I would say beside that little controlled experiment, the only other thing you can reasonably do if you don't want to just check the pump yourself (and the oil pickup while at it of course) is to do an oil pressure test like we discussed in the other thread. If your oil pump was seriously slacking to do its job then you'd know based on oil pressure.


*EDIT:*

Two other things. 1) Where about do you live if you don't mind me asking? If you just so happen to live near me I wouldn't mind having a listen to those noises for you, although of course the cold-start noise wouldn't work out. 2) If your oil pump were to fail there is a cheaper solution to replacing it. It's not cheap, it's just cheaper. You can actually fit the 2.0T with the much more simple, much more reliable 1.8T oil pump. It takes some custom work though, it's not a direct bolt-on. The pump itself is at most 1/3 the cost of the 2.0T pump at around $500 new if you by the kit from vendors but you could also source all the same parts and materials yourself for less still. However, aside from the custom work to install I seem to recall some other complications to overcome but don't remember the details. It's been done by some folks with good results but requires you to be pretty resourceful and handy to tackle. If you wind up not being able to then you'd probably rack up a pretty heft labor bill getting it done professionally because if I recall correctly the install job labor-wise involves a lot more than just doing the OEM pump install (still probably a decent bit less than what the OEM pump costs though). Also, even if you get it installed and overcome all the difficulties, there's still the fact that it would totally throw off engine harmonics without the balance shaft. That wouldn't be good in the long run but you didn't say you wanted to keep this car forever so it would probably be suitable to get you a little while longer without issues. Personally, if I were to lose my oil pump tomorrow on my car (which I will not sell any time remotely soon and still have plenty of plans for) I wouldn't even consider the 1.8T swap, I'd just get the proper oil pump from a part-out or junk car. If I was in your shoes though, given what you've said you want to get out of the car, if the oil pump died I'd just sell the car to someone who would fix and flip it and call it a day. If the latter would be an acceptable solution to you, if that time were to come, then I would probably take my chances with it and hope it never comes to that. It very well might never come to that.
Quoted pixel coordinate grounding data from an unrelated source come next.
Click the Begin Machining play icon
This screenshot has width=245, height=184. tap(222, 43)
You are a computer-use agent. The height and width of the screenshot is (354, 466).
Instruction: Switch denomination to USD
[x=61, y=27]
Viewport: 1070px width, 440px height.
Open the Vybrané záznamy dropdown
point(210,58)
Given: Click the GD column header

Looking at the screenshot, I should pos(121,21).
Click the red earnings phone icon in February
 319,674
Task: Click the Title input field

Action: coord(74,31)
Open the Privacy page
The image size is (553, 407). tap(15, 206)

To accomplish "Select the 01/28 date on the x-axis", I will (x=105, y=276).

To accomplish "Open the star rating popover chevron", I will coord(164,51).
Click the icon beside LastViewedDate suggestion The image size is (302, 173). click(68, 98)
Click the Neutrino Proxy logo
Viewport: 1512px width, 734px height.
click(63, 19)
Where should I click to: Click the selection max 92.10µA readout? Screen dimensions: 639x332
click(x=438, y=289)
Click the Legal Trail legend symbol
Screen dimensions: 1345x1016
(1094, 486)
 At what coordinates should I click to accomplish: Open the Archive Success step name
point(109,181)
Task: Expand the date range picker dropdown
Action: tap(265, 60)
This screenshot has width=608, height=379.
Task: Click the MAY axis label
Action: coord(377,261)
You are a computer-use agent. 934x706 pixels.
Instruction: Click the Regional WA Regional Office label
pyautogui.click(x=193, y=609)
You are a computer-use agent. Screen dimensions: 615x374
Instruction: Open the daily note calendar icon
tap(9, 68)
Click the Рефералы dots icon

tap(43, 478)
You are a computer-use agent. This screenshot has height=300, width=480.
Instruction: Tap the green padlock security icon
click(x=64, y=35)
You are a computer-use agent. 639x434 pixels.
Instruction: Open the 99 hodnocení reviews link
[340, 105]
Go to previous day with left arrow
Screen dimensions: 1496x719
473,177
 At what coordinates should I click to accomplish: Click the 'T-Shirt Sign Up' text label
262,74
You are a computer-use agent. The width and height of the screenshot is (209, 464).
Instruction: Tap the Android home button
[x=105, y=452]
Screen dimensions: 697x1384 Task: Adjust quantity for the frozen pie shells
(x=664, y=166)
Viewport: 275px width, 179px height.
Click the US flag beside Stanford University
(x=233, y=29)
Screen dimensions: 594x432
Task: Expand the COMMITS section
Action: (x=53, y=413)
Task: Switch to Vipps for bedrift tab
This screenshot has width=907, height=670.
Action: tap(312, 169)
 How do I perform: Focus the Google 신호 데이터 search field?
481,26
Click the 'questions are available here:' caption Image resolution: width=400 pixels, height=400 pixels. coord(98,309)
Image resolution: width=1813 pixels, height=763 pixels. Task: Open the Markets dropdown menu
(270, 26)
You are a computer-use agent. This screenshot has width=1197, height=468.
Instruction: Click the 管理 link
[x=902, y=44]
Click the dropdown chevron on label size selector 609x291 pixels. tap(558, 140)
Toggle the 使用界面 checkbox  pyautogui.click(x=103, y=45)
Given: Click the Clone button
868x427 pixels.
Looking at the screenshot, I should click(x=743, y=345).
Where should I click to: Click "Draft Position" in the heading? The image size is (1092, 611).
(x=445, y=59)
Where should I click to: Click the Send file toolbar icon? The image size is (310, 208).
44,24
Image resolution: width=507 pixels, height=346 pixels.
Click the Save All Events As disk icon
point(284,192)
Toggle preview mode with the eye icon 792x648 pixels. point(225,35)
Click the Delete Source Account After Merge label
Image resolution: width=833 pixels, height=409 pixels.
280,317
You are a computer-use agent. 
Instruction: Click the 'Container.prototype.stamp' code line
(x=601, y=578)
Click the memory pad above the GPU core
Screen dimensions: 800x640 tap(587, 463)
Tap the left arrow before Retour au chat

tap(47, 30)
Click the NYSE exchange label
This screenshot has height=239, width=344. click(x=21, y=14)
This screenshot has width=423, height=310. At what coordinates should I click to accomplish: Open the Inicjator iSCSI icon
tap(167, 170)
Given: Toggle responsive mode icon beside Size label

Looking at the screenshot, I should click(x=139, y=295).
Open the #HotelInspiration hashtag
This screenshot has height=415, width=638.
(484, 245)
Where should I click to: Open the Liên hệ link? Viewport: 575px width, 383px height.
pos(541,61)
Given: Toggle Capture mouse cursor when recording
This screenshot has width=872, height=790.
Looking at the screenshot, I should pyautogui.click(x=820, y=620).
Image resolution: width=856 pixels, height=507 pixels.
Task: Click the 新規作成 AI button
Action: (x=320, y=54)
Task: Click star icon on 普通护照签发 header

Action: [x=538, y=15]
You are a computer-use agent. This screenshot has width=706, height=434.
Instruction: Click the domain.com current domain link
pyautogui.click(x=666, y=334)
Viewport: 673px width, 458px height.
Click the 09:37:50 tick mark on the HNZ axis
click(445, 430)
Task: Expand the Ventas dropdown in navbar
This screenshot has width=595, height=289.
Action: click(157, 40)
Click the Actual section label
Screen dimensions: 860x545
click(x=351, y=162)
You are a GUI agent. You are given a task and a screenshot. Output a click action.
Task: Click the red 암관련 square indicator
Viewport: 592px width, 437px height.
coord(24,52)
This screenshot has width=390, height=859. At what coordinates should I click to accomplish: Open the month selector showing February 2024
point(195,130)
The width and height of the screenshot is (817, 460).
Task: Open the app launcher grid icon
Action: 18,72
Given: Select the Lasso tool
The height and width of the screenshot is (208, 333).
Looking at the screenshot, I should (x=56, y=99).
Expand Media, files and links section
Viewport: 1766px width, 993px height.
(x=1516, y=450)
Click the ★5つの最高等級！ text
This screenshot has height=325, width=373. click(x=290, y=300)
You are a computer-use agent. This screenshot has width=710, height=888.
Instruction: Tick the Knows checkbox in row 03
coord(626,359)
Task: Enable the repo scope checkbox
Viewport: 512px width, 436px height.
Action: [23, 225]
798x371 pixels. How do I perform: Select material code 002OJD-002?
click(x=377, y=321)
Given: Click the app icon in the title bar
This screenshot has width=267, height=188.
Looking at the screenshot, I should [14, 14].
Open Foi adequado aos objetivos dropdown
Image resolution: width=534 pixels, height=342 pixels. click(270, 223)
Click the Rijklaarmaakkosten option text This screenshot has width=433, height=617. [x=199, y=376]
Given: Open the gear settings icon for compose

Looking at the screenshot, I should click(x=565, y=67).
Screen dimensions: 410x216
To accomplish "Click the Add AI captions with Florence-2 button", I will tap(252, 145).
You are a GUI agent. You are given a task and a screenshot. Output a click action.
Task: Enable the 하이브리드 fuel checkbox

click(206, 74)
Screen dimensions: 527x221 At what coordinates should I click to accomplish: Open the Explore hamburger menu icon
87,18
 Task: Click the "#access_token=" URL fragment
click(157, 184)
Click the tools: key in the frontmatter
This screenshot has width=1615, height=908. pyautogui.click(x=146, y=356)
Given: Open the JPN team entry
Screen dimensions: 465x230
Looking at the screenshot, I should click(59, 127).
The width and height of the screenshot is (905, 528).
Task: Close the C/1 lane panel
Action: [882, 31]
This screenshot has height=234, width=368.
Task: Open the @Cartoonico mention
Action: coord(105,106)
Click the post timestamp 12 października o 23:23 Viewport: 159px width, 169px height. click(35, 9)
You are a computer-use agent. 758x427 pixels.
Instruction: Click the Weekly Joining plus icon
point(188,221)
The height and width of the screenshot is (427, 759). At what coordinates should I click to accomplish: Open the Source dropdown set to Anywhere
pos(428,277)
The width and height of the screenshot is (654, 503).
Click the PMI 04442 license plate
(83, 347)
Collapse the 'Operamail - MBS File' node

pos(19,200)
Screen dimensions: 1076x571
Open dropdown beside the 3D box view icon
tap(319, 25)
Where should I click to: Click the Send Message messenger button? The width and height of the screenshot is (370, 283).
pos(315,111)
Anyway, you said that those noises have been going on for a year? Have they gotten worse over that year? Have you noticed anything else over that year? How many miles have you put on it over that year?


----------



## SpeedyD (Jun 9, 1999)

Well, my 98k 2010 CC just had the "low oil pressure" light come on out of the blue last week in a turn and now it's at the dealer with an oil pan full of metal. I'd recommend you get rid of it ASAP.


----------



## Thy_Harrowing (Dec 7, 2014)

SpeedyD said:


> Well, my 98k 2010 CC just had the "low oil pressure" light come on out of the blue last week in a turn and now it's at the dealer with an oil pan full of metal. I'd recommend you get rid of it ASAP.


YIKES. That is rather extreme. But yeah, even a brief low oil pressure light isn't something to be taken lightly...

OP this is precisely why I have been so adamant about getting an oil analysis done PRONTO before we assume anything else. Keep in mind, the vote of confidence I gave your car in the last couple posts is completely contingent on those results still.


----------



## SpeedyD (Jun 9, 1999)

It's extreme all right, and I'm uber pissed about it. I turned it off ASAP, but it's not like you can just shut it down wherever, I was on an offramp. I've owned a LOT of VW's, all bought new, over 33 years but if they leave me twisting in the wind (which they probably will) it's my last one forever. This is total bull****.


----------



## Thy_Harrowing (Dec 7, 2014)

SpeedyD said:


> It's extreme all right, and I'm uber pissed about it. I turned it off ASAP, but it's not like you can just shut it down wherever, I was on an offramp. I've owned a LOT of VW's, all bought new, over 33 years but if they leave me twisting in the wind (which they probably will) it's my last one forever. This is total bull****.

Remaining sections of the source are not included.